The cannabis market has been an exceptionally bright spot for security integrators throughout the Covid crisis. Legal sales within the U.S., which totaled $13.9 billion in 2019, will reach $24 billion in 2021. Economists predict this astronomical growth rate will continue for years to come.
Cannabis is now legal, in some capacity, in 42 states. In March of 2021, New York became the 15th state to legalize its recreational use. Supply chains in each state include grow operations, warehouses, transit, dispensaries, and in some cases, retail storefronts. All require extensive security.
Regulations for how licensed operators must protect their product and employees exist only at the state level. Most dictate strict video surveillance technology specifications, including camera resolution, device placement, storage requirements, and much more. By contrast, the regulations are uniformly vague regarding access control technology. Michigan, which is somewhat typical in its lack of specificity, requires locking interior rooms, windows, points of entry, and exits with commercial-grade, non-residential door locks. There is no mention of the types of systems best deployed to meet these requirements. Illinois goes the furthest in specifying technology. It requires the use of electronic door locks.1
While cannabis operators are not required to invest in electronic access control systems, they have every incentive to do so. All states require that access to product and facilities be tightly managed, and access logs kept. Failure to comply with security regulations can result in loss of their license, closure of their business, hefty fines, and even jail time. Electronic access control is the easiest way to regulate access and automate record-keeping.
Selecting the right access control solution is of critical importance. Cannabis sites demand the highest levels of security. The product is lightweight, easy to transport, and worth far more than its retail price on the black market, which still exists in most states. Unlike other industries that view product shrinkage as an inevitable part of doing business, cannabis operators must take theft far more seriously. Failure to report missing product immediately to authorities incurs severe penalties.
Using biometrics instead of cards, fobs, or mobile credentials, dramatically improves the effectiveness of access control systems. The iris, specifically, provides the most secure, trustworthy method available for verifying the identity of individuals. The probability of a false match is less than one in one million. Unlike card readers or pin pads, iris readers prevent anyone but intended users from opening doors, gates, cabinets – anywhere an electronic locking mechanism and reader can be installed. Irises cannot be shared, borrowed, or stolen and remain constant over time. Once users are registered in the system, the administrator can change their access permissions as desired, but they never need to be re-enrolled.
Reporting of events in the form of an activity log is standard for electronic access control systems. That remains true when they utilize biometrics. Cannabis operators can easily provide an accounting of all personnel with access to restricted areas, as well as time-stamped documentation of their “ins” and “outs.” Unlike other solutions, with biometrics, administrators can feel 100% confident that their logs reflect reality without double-checking corresponding video surveillance clips.
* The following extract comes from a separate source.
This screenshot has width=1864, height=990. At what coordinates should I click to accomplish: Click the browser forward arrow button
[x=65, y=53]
Deploying biometric identity technology does more than ensure superior security and accurate reporting. It also provides a more seamless experience for system users. Workers no longer need to carry around an access badge or fiddle with their phone to open a door. Touchless iris readers require nothing more than a glance to identify users, even when they’re wearing eyeglasses.
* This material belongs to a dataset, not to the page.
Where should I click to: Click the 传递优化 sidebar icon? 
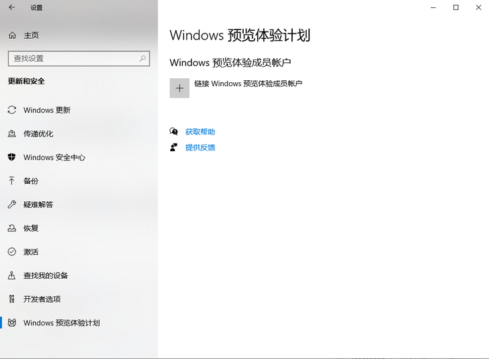coord(12,134)
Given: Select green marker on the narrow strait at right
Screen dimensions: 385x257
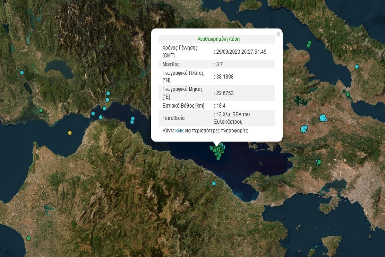Looking at the screenshot, I should [x=348, y=94].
Today's cannabis market is like a runaway train, with government regulators struggling to build tracks quickly enough to keep it on the rails. When it comes to access control, the onus is on cannabis operators and their security advisors to steer their businesses safely and legally without much direction on how to do so. For now, they can model themselves after long-established, tightly regulated, high-security industries like banking and pharmaceutical manufacturing, for whom biometric access is quickly gaining traction. By diminishing the risk of theft, simplifying system management for administrators, automating procedures and reporting required for regulatory compliance, and delivering a more convenient, seamless user experience, cannabis operators who invest in biometric access control benefit from a significant return-on-investment as well as peace of mind.